THE EU is continuing to wreak misery on British small businesses, Nigel Farage said yesterday.
The Reform chief warned that reams of red tape, left over from Brussels and imposed by regulators, are suffocating firms.
It came as Mr Farage unveiled a Small Business for Reform working group and revealed Checkatrade founder Kevin Byrne will help to steer it.
Speaking before a crowd of around 300 entrepreneurs in Westminster, Mr Farage said: “I do think that the EU, its rules and regs – but also the way ex-PM Tony Blair fundamentally changed the way the country’s run, by taking enormous powers away from elected ministers and politicians and handing it over to quangos and regulators – has made the life of small businesses much, much harder.
“So there is much to do in this country.”
The Brexiteer refused to re-commit to his promise at last year’s election to slash taxes for small businesses.
But he hinted that the VAT threshold would be raised under Reform plans.
He said: “The VAT threshold is far too low and it’s one heck of a burden.”

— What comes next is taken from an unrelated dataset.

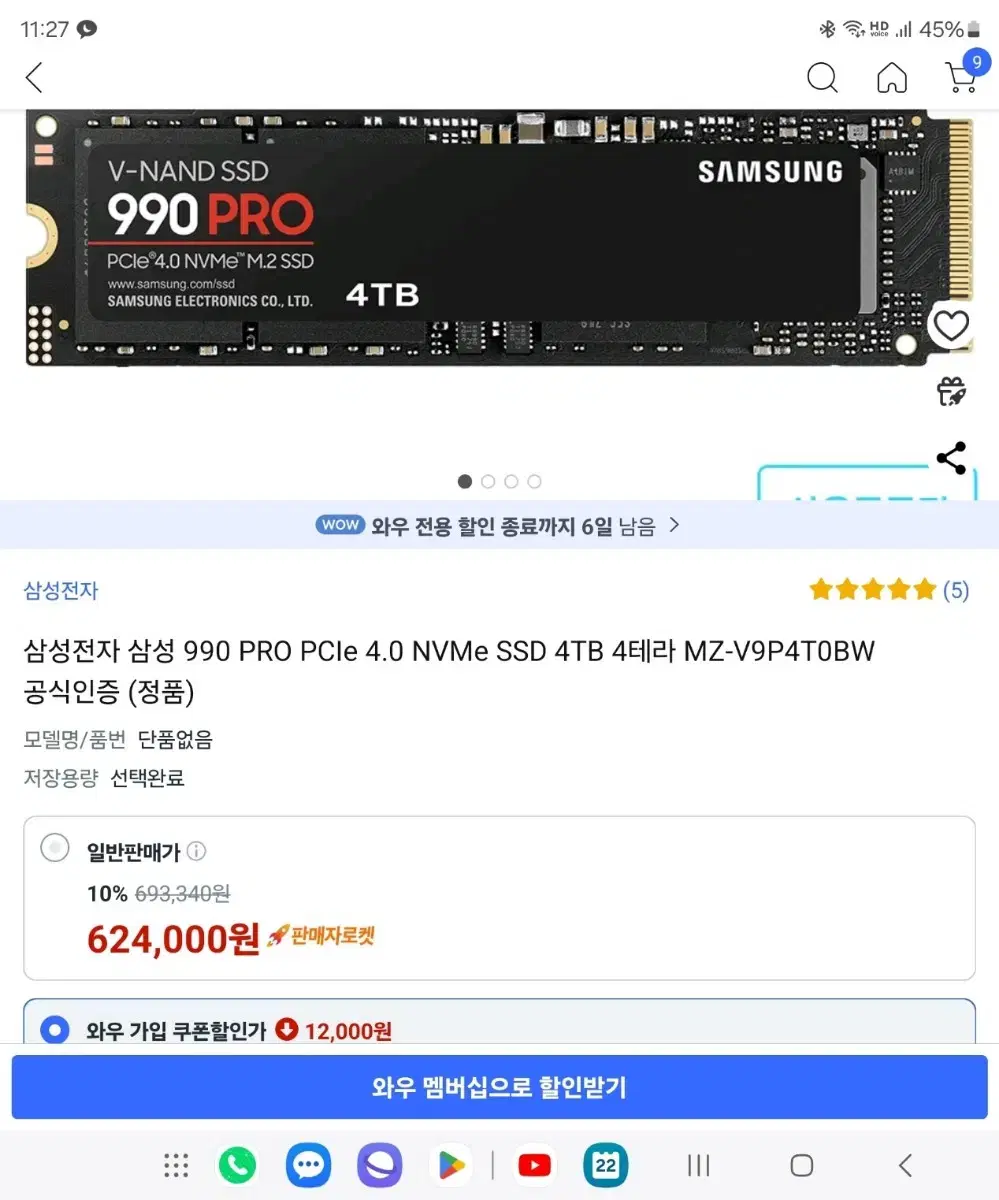View the five-star review rating

coord(889,590)
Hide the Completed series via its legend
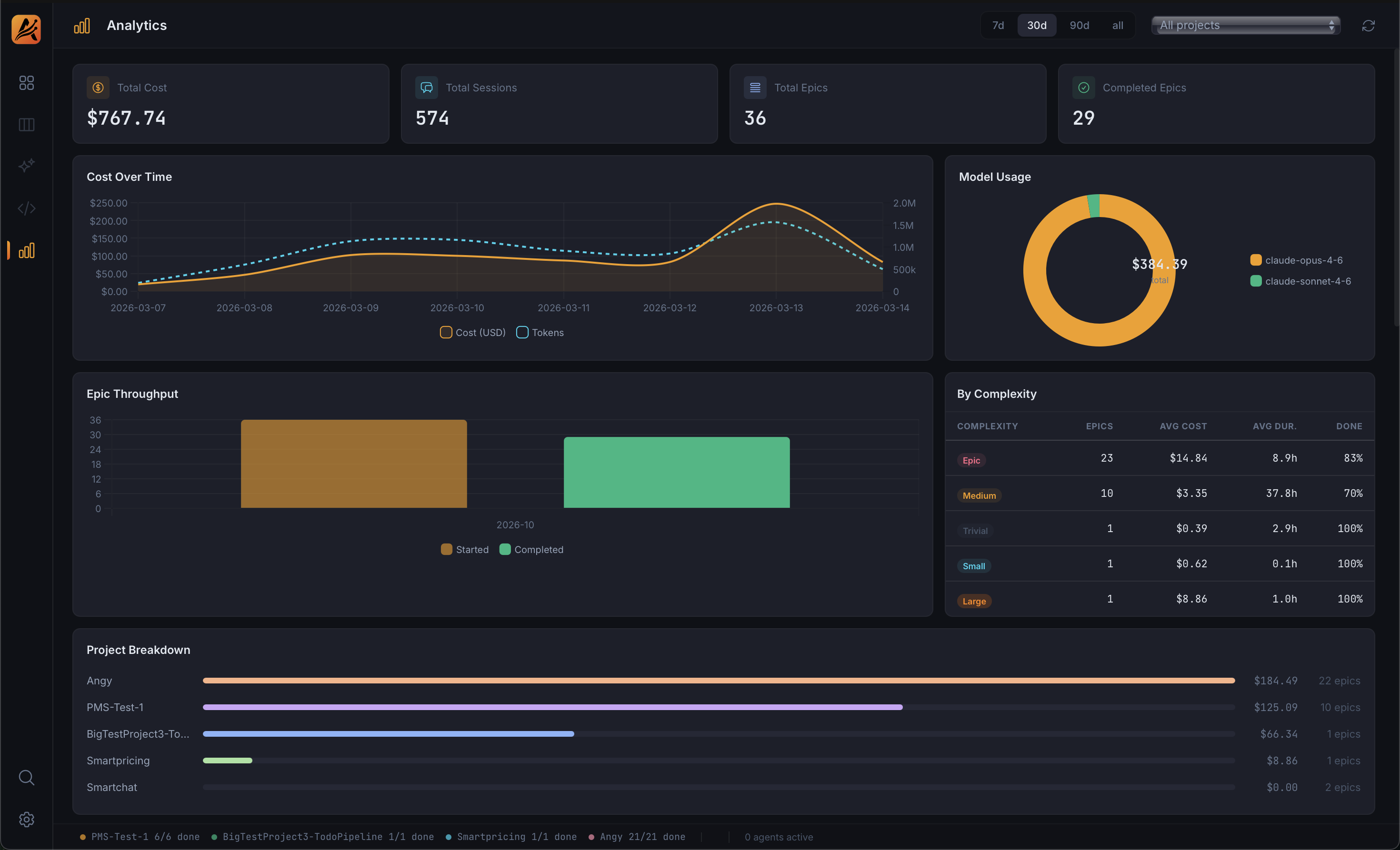The image size is (1400, 850). point(505,549)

Mr Farage led the charge, saying the BBC’s licence fee telly tax “cannot survive” and is “wholly unsustainable”.
The Beeb’s chair, Samir Shah, and other top brass rejected claims of systemic bias in its news reporting.
But, in Westminster, Reform leader Mr Farage claimed the Beeb has been “institutionally biased for decades”.
He argued the corporation should be “slimmed down” to focus on news, and that in sport and entertainment it should “compete” via subscriptions.
Mr Farage said: “When it comes to entertainment, when it comes to sport and mayn (should read as ‘many’?) other areas like that – well, they should compete against everyone else for a subscription model.”